Now you have, as I said to-day, a good basis, a comparatively thinly-peopled country; you have minerals, building material, lumber, a salubrious climate, fertile soil, and all that is wanted to be added is more believe that there is no real cause of quarrel in this country left remaining.
We believe in the maxim that I saw over the gate down there, "Peace on Earth and Good Will toward Men." We have seen enough of war. There is some difference between us and our more aged fellow citizens who have not had the opportunities we have. I heard from a distinguished Union General that the most eminent statesman, perhaps, at Washington, had very confident ideas as to the brevity of the war. Ninety days was the first period set. He said to General Scott, "The moment that we have a victory that is complete and general, there will be peace--that will be the end of it--the war will end with a victory." Gen. Scott says, "No." He had the idea that when the victory was complete, the soldiers would be at peace. But said he, the trouble will be, it will take the government some years to get the belligerent non-combatants to keep the peace. So, my friends, perhaps it turns.out. But now I think the time has come when soldiers and citizens, the men who fought and the non-combatants will all agree that this is the day of peace. And I rejoice that this city of Nashville is doing so much for the cause of peace. I look around, and I know not how many institutions of learning are within reach of my vision. I know that you have made much provision for the education of the whites, and of the colored people also. Now, my friends, this is precisely the thing which of all others, in my judgment, will do the most to bring about the exact condition we want in this country. Every interest you have will be promoted by that mingling and intercourse which belongs to emigration and to immigration, and to the exchange of populations between States.

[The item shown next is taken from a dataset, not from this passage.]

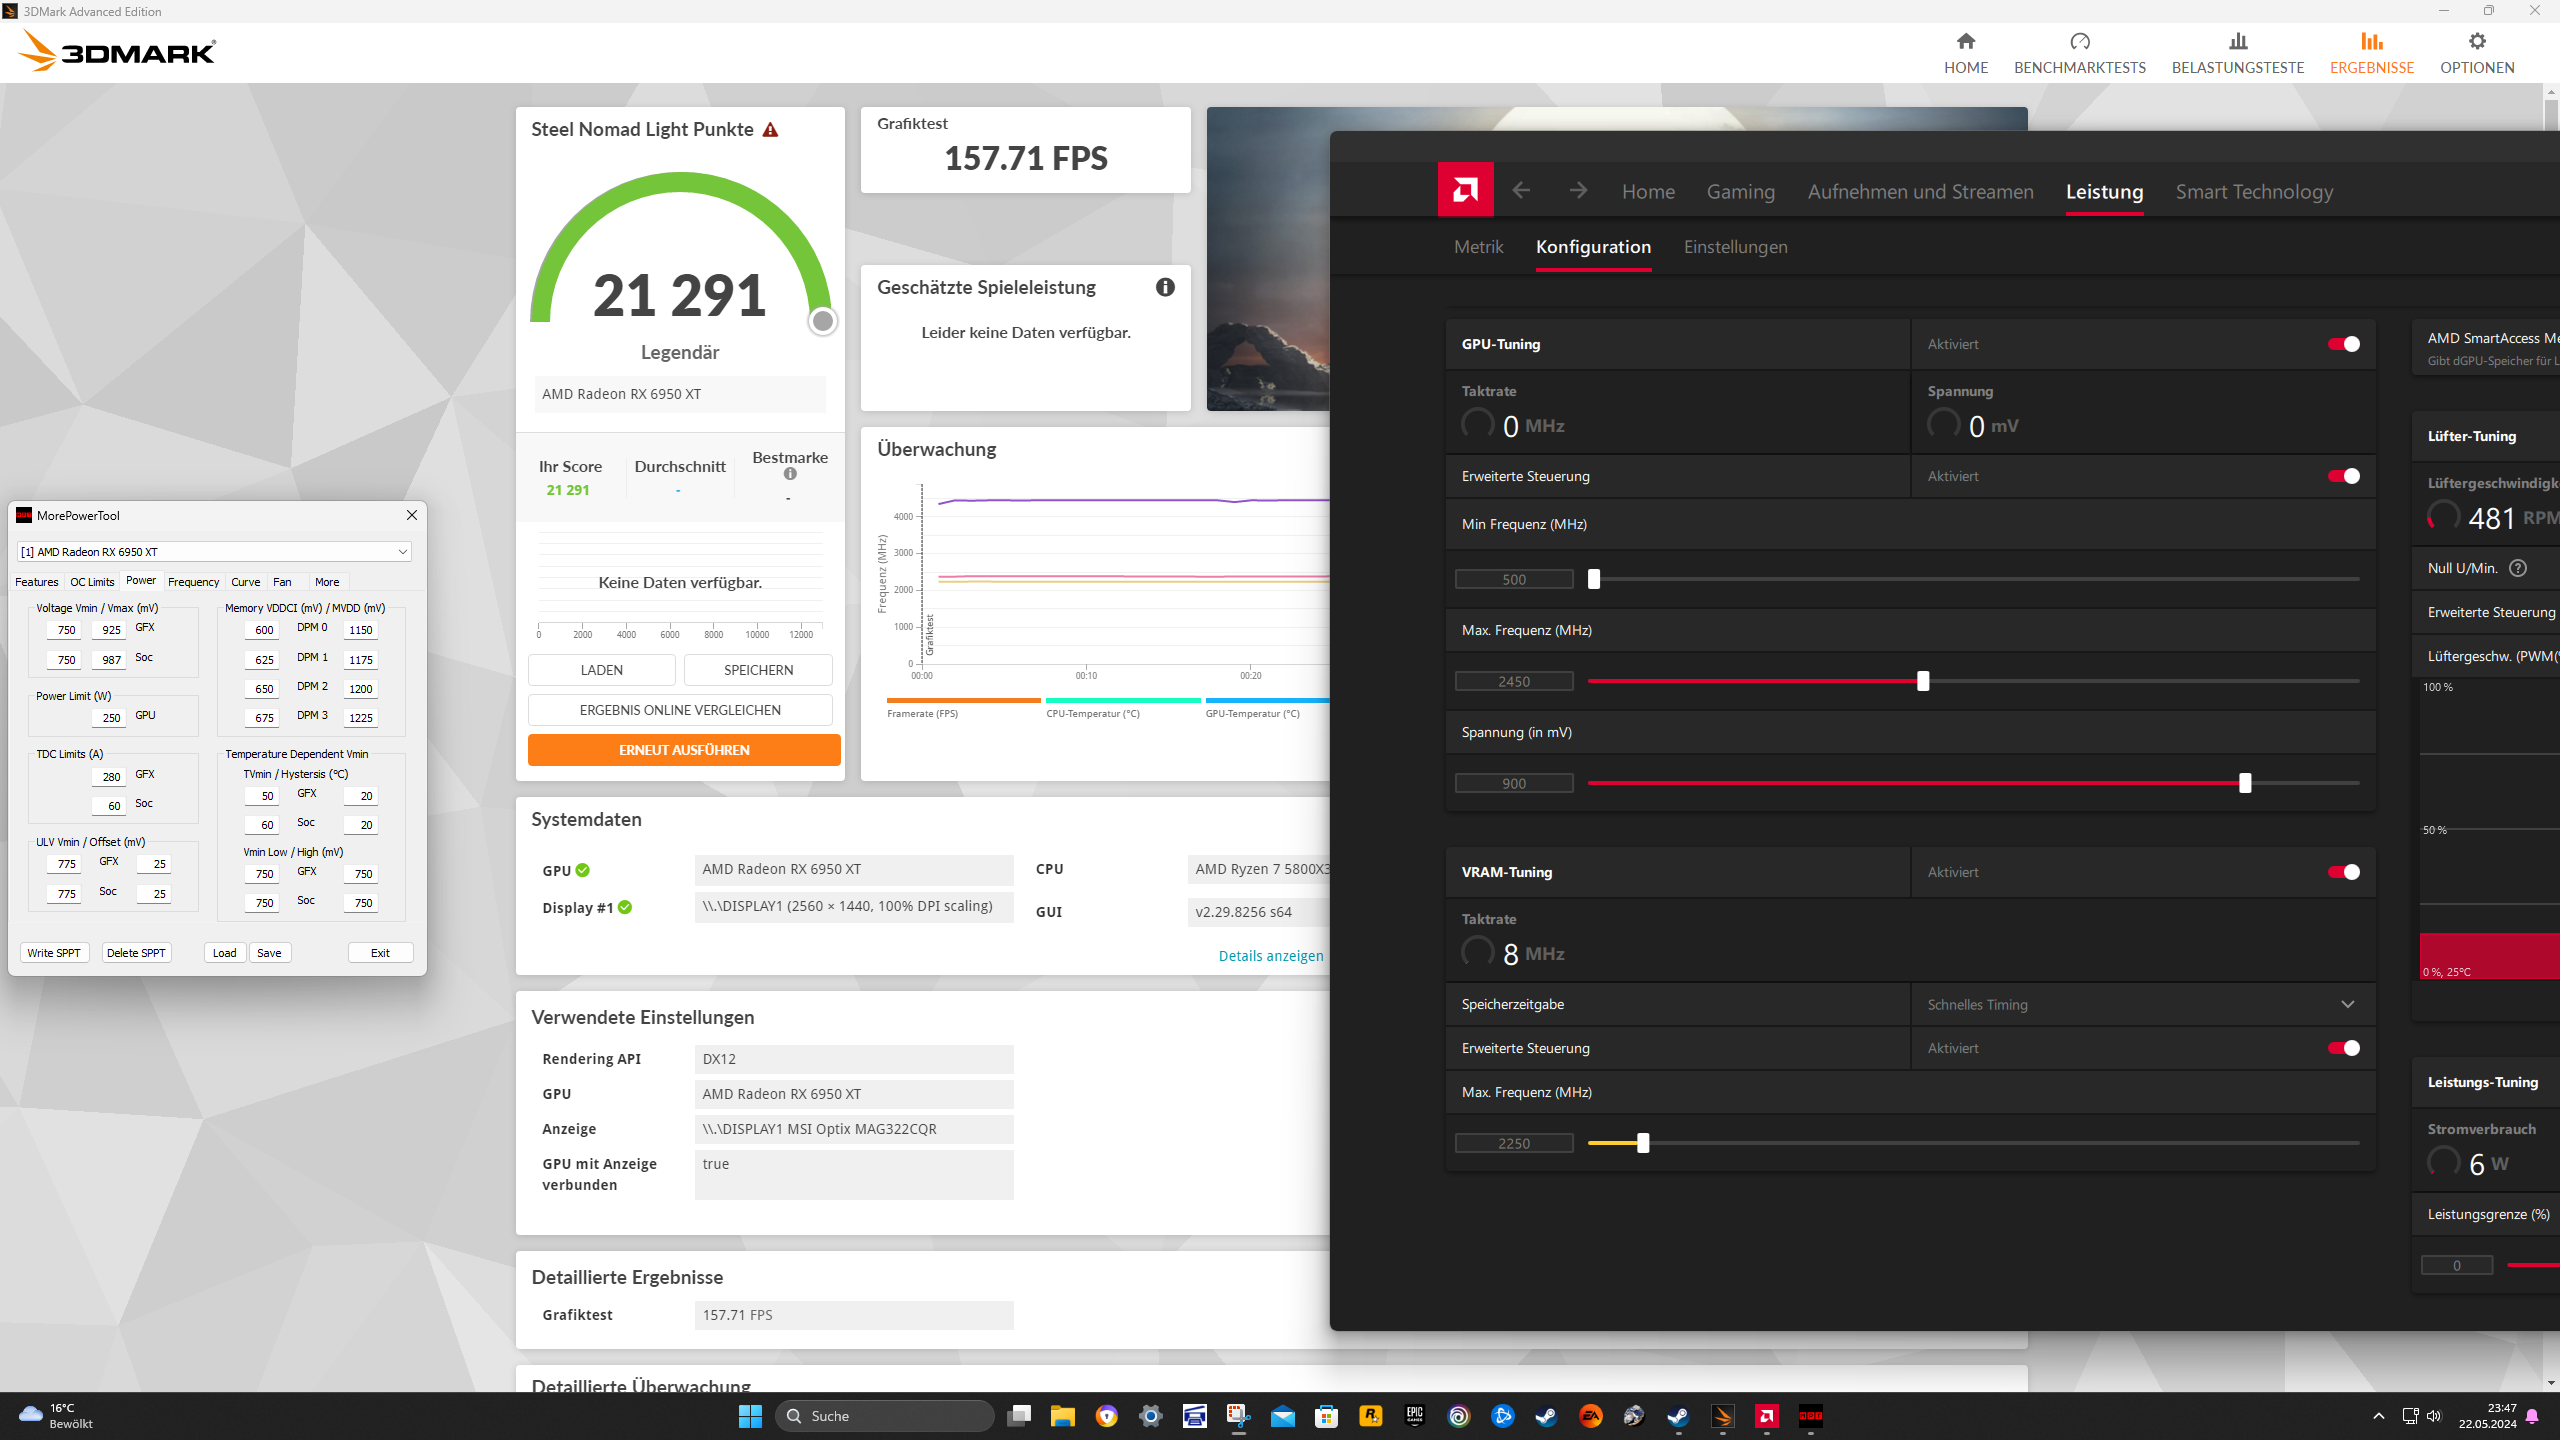
Task: Expand the Speicherzeitgabe Schnelles Timing dropdown
Action: click(2347, 1004)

We have now reached, in the West, my friends, the very margin of that rainless region where no agriculture can succeed except by irrigation; therefore, Mr. Greeley's advice, "Young man go West," in my judgment ought now be changed to "Young man go South." For here you have that salubrity of climate, that fertility of soil, those resources most conducive to immigration, and I take it that all the wise men in Tennessee desire immigration. Desiring it, what will you do to obtain it, and what will best induce the best immigration from Europe and from the North? I think I have the secret of it. Let there be a little school house in every neighborhood on every side hill, on some side of it--the shady if possible--and obtain a teacher nine months in the year. Such school houses scattered everywhere will be a better advertisement of your country than any other that costs the same amount of money, which can be contrived. Therefore, my friends, I rejoice that you are doing so much in Nashville for the cause of education. But my friends, you will see by the size of this great crowd, by the noise that comes up to us from all parts of it, that they are not hearing what I say--that I am speaking to these reporters and a small circle around me. It is very interesting to me, but I fear it is not very interesting to the rest of you.
I thank you, Governor and friends, for the very warm and very hearty and, I am sure, the very sincere welcome you have given us. You welcome us, I think, because you think we are sincerely in favor of that peace and harmony and union which you are in favor of. I now give place in order that others may address you.